「学科のみ」受験者増加/2級施工管理技術検定、受験要件緩和が奏功/国交省

 建設業界への若手の入職促進と定着を図るため、国土交通省が実施した2級施工管理技術検定試験の受験機会の拡大策が効果を発揮している。高校(指定学科)3年生・卒業生が対象の「学科のみ」試験を16年度から17歳で受けられるよう受験要件を緩和した結果、全種目で受験者数が前年度を上回った。工業高校の受験・合格者数も上昇傾向。資格取得を入職の足掛かりとする教育が広がっているようだ。
 建設業法に基づく技術検定は、監理技術者や主任技術者になれる国家資格「施工管理技士」を取得する試験。土木、建築、管工事、電気工事、建設機械、造園の6種目それぞれに1、2級があり、学科、実地試験で構成する。
 近年は受験者数が減少。受験者・合格者の平均年齢も上昇傾向にあるため、国交省は技術力の水準は維持しつつ、若年層の受験機会の拡大や受験要件の緩和を進めている。
 16年度から受験要件を緩和した2級学科のみ試験の受験者数を種目別に見ると、土木7054人(15年度5663人)、建築7557人(6110人)、管工事704人(520人)、電気工事1537人(1213人)、造園500人(480人)。中でも管工事は前年度比35・4%増と大きく伸びた。建設機械は16年度から学科のみ試験を始め、受験機会を拡大した。
 建築と電気工事の試験実施機関に指定されている建設業振興基金(内田俊一理事長)によると、建築の2級学科のみ試験の工業高校の受験者数は182校・3807人(15年度170校・3195人)。合格者数は1478人(1217人)、合格率は38・8%(38・0%)とともに上昇した。

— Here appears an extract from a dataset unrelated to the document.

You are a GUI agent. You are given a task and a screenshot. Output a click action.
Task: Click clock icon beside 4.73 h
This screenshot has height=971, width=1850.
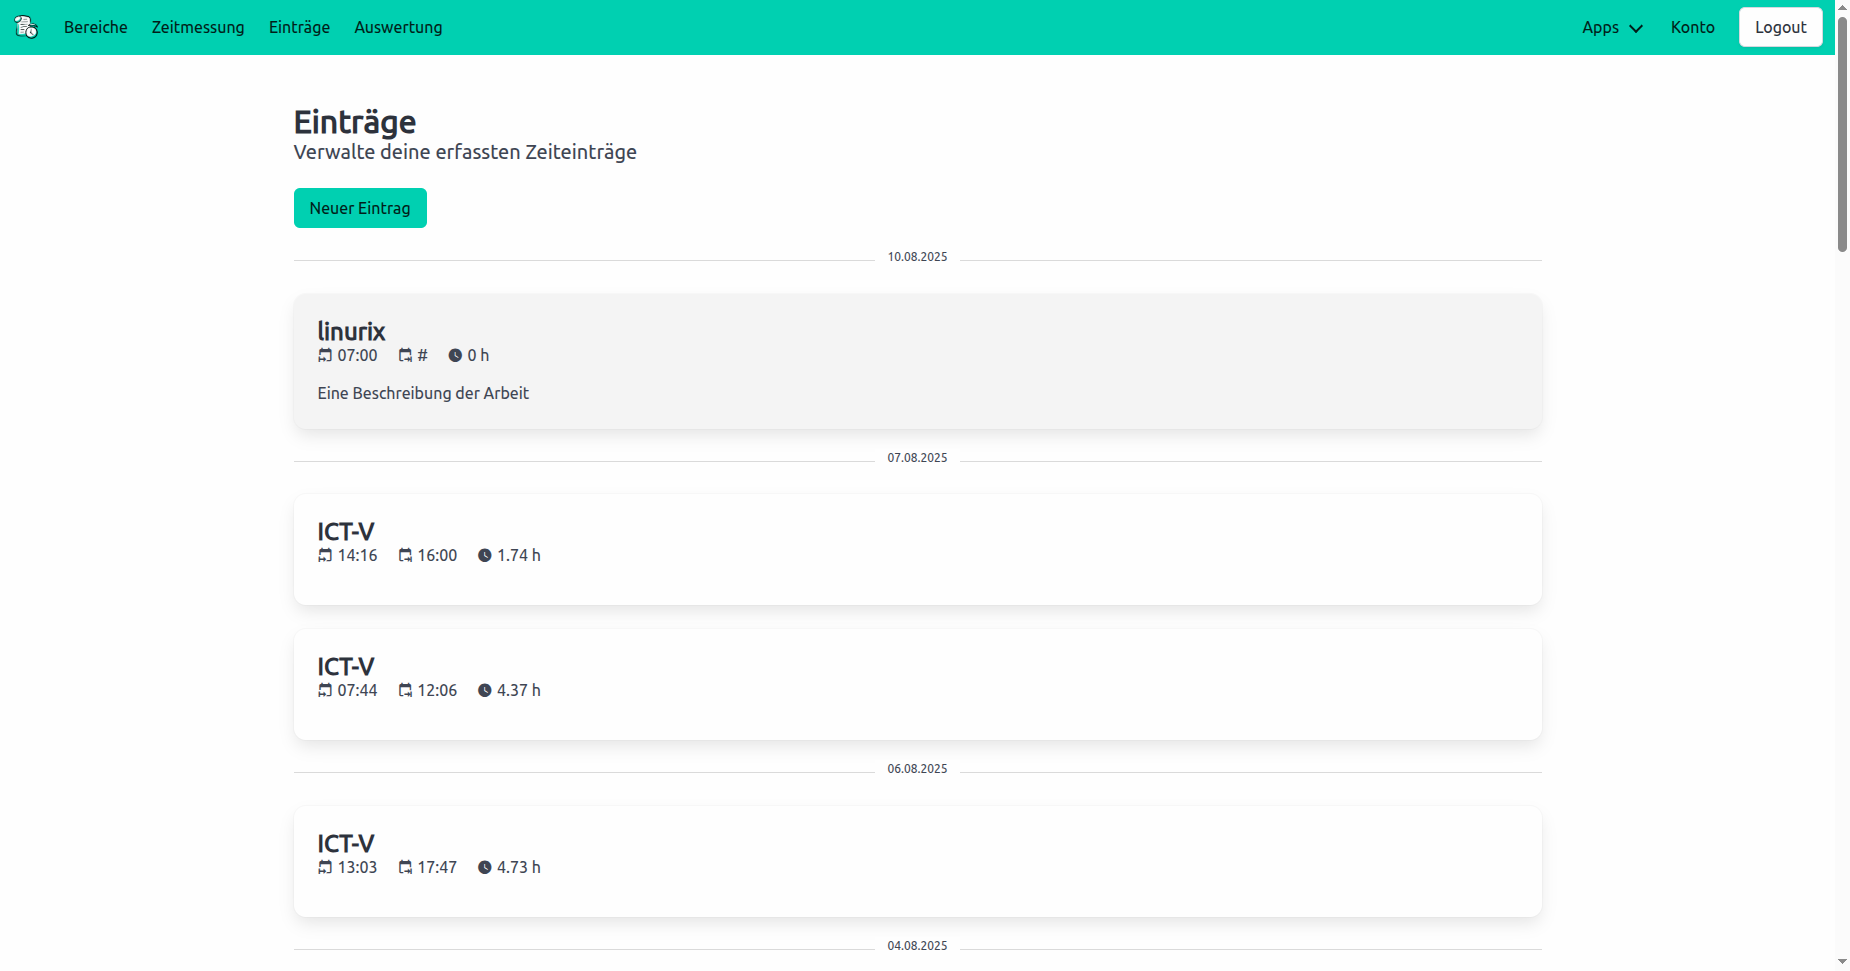pyautogui.click(x=485, y=867)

 学校別に受験・合格者数の割合を見ると、合格率30%以下の学校・受験者の数は、3年前の13年度が105校・1710人と受験者全体の約6割を占めたが、16年度は83校・1551人で全体の約4割と減少傾向にある。一方、受験者全員が合格した学校は6校・86人(13年度4校・14人)と増えている。
 振興基金は「施工管理の教育に力を注ぎ、資格を取らせようという工業高校が増えている。真剣に合格したいという生徒が受験している」とみる。
 国交省は2級試験について06年度に学科試験を前倒しし、16年度には学科だけ17歳で受験できるようにした。2級学科だけの受験・合格者は、2級実地や1級学科を早期に受験し、合格率も通常受験者より高い傾向が見られる。
 17年度は現場の担い手確保の一環として、若年層の受験者が多く、高校在学中の合格者の増加が期待できる2級学科を年2回にして受験機会を増やす。「土木」種目のうち「土木」と、「建築」種目のうち「建築」の2種別が対象。試験日は土木が10月と18年2月、建築が6月と11月となる。